Em tempos de Copa do Mundo, as próximas semanas serão marcadas pelos lances dos craques das 32 seleções de futebol que estão no Catar. Mas, pouco antes da bola rolar no Oriente Médio, negociadores de mais de 190 países anunciaram, no último domingo (20), a aprovação do texto final da 27ª Conferência das Nações Unidas sobre Mudança Climática (COP 27), com passes que também merecem ser debatidos em mesas redondas pelos especialistas. A exemplo dos campeonatos mais disputados, teve golaço no finalzinho, gol contra, jogo truncado, participação discreta de jogadores importantes e o Brasil com o desejo de voltar ao pódio.
O golaço
Na opinião de especialistas, o gol mais importante da COP27 foi marcado apenas na prorrogação. A programação oficial havia terminado sem acordo e as negociações avançavam para o final de semana quando os 198 países participantes da conferência da ONU chegaram a um acordo para a criação de um fundo de perdas e danos para beneficiar os países mais vulneráveis às mudanças climáticas. A decisão foi considerada histórica, apesar de ainda haver muitas dúvidas a respeito dos mecanismos de financiamento e das formas de acesso aos recursos. Um grupo de trabalho transnacional será formado para definir a efetivação do fundo, que deve socorrer especialmente países ameaçados pelo aumento do nível do mar, migrações forçadas por desastres naturais e outras consequências das mudanças do clima.

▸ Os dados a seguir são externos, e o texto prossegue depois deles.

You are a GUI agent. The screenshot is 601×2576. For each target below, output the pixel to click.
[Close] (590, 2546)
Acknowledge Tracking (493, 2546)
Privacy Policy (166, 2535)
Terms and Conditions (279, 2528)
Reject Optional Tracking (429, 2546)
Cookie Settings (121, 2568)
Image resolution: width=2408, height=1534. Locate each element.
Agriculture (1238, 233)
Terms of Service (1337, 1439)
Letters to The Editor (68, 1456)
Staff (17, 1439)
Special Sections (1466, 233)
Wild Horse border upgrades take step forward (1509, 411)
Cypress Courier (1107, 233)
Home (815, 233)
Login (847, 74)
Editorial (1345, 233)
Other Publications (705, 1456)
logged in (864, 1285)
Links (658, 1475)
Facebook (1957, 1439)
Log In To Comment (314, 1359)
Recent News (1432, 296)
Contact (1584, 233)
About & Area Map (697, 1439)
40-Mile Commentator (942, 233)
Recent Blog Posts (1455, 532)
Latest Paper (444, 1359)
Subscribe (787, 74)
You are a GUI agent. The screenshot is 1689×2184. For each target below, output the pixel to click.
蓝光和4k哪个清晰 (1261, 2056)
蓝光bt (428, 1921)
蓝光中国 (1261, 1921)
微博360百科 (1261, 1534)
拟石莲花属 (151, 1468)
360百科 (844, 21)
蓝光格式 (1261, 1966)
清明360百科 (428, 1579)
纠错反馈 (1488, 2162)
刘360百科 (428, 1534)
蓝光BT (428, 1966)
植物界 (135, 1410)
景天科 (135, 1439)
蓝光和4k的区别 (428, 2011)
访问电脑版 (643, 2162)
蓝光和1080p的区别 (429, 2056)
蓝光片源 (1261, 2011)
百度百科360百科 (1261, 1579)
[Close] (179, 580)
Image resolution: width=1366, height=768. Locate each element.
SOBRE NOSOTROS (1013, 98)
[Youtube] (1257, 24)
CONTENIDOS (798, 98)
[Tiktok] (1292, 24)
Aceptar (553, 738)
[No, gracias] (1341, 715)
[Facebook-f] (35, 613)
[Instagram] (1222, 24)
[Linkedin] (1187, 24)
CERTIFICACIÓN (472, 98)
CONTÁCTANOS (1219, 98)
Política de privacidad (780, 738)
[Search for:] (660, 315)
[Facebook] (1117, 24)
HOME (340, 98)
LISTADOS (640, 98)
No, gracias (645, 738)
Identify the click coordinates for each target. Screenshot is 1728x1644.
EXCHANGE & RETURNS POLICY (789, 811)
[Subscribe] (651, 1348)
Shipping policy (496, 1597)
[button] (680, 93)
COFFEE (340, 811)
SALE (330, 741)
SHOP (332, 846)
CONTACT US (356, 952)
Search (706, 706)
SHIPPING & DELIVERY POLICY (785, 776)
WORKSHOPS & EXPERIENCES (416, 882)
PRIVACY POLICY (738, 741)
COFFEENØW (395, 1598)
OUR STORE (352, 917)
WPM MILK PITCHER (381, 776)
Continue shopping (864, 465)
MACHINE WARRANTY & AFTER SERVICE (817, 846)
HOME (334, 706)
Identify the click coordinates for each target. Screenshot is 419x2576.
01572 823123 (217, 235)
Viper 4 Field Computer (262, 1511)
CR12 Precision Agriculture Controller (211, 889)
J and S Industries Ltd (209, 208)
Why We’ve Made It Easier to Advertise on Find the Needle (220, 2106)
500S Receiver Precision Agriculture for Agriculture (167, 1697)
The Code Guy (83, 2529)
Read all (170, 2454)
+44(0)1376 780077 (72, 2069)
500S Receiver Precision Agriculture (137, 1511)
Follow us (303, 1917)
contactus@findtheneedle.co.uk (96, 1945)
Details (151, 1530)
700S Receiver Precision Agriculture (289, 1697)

“Esses acordos evoluem muito lentamente, pois precisam atender diferentes interesses dos diversos países envolvidos. De qualquer forma, o apoio as comunidades mais vulneráveis era uma demanda histórica dos países em desenvolvimento, presente nos debates sobre mudanças climáticas desde a Eco 92, realizada no Rio de Janeiro em 1992”, lembra André Ferretti, gerente sênior de Economia da Biodiversidade da Fundação Grupo Boticário, membro da Rede de Especialistas em Conservação da Natureza (RECN) e participante da COP27. “É importante lembrar que os países mais pobres, apesar de contribuírem muito pouco para as emissões de gases de efeito estufa que causam o aquecimento global, costumam sofrer as maiores consequências do desequilíbrio do clima”, completa Ferretti.
O gol contra
Os especialistas lamentam que o documento final da COP 27 não tenha apresentado avanços em relação à necessidade de metas mais ambiciosas para reduzir as emissões de gases de efeito estufa. Nesse aspecto fundamental das negociações para manter o aquecimento global em 1,5 grau Celsius em relação ao período pré-industrial, conforme estabelecido no Acordo Paris, praticamente não houve evolução em relação à COP 26, realizada em Glasgow, na Escócia. Apesar de alguns anúncios pontuais na intenção de reduzir as emissões por parte de países como Austrália, Emirados Árabes Unidos, Noruega e Tailândia, é consenso que são medidas insuficientes para conter o aquecimento global dentro dos limites aceitáveis.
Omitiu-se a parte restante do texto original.